**What you have to do**
Repeat the lines of the material below exactly, beginning at the one with "Image resolution: width=1568" and stopping after the last.

Exercise materials START

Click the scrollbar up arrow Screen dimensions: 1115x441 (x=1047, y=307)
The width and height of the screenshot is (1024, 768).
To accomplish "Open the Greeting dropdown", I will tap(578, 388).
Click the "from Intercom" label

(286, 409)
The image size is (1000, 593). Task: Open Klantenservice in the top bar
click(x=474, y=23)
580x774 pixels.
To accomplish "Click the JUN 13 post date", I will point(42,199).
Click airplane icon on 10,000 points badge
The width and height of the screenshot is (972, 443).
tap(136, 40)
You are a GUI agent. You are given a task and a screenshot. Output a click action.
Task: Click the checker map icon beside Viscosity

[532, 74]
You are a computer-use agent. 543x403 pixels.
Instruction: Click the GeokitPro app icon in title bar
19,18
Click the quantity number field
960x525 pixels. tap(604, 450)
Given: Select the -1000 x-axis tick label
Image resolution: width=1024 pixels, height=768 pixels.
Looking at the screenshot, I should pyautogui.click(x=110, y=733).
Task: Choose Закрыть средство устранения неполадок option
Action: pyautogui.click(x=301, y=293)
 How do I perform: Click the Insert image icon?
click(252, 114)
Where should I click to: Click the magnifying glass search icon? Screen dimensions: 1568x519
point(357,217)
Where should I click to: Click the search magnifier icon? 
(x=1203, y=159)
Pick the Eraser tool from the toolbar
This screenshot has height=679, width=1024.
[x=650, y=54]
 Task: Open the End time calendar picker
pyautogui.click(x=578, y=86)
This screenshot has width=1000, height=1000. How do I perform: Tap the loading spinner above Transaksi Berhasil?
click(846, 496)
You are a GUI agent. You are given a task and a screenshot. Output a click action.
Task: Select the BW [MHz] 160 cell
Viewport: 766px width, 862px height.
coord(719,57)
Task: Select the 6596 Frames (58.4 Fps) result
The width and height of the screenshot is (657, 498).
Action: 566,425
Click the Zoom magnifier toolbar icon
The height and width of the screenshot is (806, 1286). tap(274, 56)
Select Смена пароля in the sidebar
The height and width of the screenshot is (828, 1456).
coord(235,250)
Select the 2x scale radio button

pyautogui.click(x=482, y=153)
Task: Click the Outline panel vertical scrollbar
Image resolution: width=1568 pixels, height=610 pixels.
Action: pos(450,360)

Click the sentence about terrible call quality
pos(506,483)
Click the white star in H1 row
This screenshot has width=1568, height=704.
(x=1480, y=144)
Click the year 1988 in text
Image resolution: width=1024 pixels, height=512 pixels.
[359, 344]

Exercise materials END

**Finished exercise**
Image resolution: width=1568 pixels, height=610 pixels.
Action: pos(450,360)

Click the sentence about terrible call quality
pos(506,483)
Click the white star in H1 row
This screenshot has width=1568, height=704.
(x=1480, y=144)
Click the year 1988 in text
Image resolution: width=1024 pixels, height=512 pixels.
[359, 344]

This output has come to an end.